Hello everyone, newbie here when it comes to nas/san. I am building my first one and currently have (5) remanufactured (5yr warranty) 10TB drives. They’re all connected via sff-8643 to sata thru an SAS LSI card (yes it’s in IT mode). This new PC build has 64gb ram and 2x2tb NVMEs as well on a ryzen 8600GT AM5. My chassis has the capacity to hold a total of 7 HDDs.

I have been reading for the past couple of weeks and getting familiar with raid/zfs raids (raidz), reading the 180+ pages of truenas release notes and documentation, playing with calculators, etc.

My priority is redundancy/resiliency, and second performance. I already have a 20TB HDD backup of all my stuff in my DR site and plan on doing incrementals every month.

I’m looking for opinions on what is the best strategy going forward. I know there are hundreds of different opinions and that’s where I get lost so I figure I’d ask here.

My first thought was get all 5 HDDs in a raidz2, but what I gathered from tons of reading is that you want small vdevs and avoid large arrays since it increases the change of failure during resilvering. Raidz3 is probably the worst option (again based on what I’ve read) and z2 still has some risk and a performance penalty.

So I am thinking of buying a 6th drive and doing two vdevs, 3 drives each in raidz1. Another option that I am considering is doing (2) vdevs of 2 HDDs each mirrored, and then mirror both vdevs, and have two cold standby drives.

Can I get opinions? Is there a flaw in any of plans above? What do you all recommend?

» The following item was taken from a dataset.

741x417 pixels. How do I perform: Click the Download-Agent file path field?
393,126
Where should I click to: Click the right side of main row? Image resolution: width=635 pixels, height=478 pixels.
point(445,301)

Thanks, appreciate the patience.

Eh, kind of. Yes, the larger the vdev (both in terms of number of devices, and in terms of capacity), the larger the chance of failure during resilvering, ceteris paribus. However, ceteris is not paribus. Comparing a 3-disk RAIDZ1 against a 6-disk RAIDZ2, assuming one failed disk in each, the likelihood of a second disk failure during resilvering is greater in the 6-disk RAIDZ2, but the consequence of such a failure is far greater (indeed, catastrophic) in the 3-disk RAIDZ1.

If you compare one 6-disk RAIDZ2 vdev against 2 3-disk RAIDZ1 vdevs, again assuming the failure of one disk, a second disk failure while resilvering carries a 0% chance of pool loss in the RAIDZ2 pool, and a 40% chance of pool loss in the RAIDZ1 pool.

When you have more than one vdev in a pool, the vdevs are always striped; they cannot be mirrored or put in any other arrangement.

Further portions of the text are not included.